Without skipping anything, print all of the data exactly.

*The data*:

==========

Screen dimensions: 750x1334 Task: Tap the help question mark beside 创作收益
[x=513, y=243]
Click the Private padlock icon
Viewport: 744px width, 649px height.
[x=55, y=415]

==========

*Output for this task*:
Screen dimensions: 750x1334 Task: Tap the help question mark beside 创作收益
[x=513, y=243]
Click the Private padlock icon
Viewport: 744px width, 649px height.
[x=55, y=415]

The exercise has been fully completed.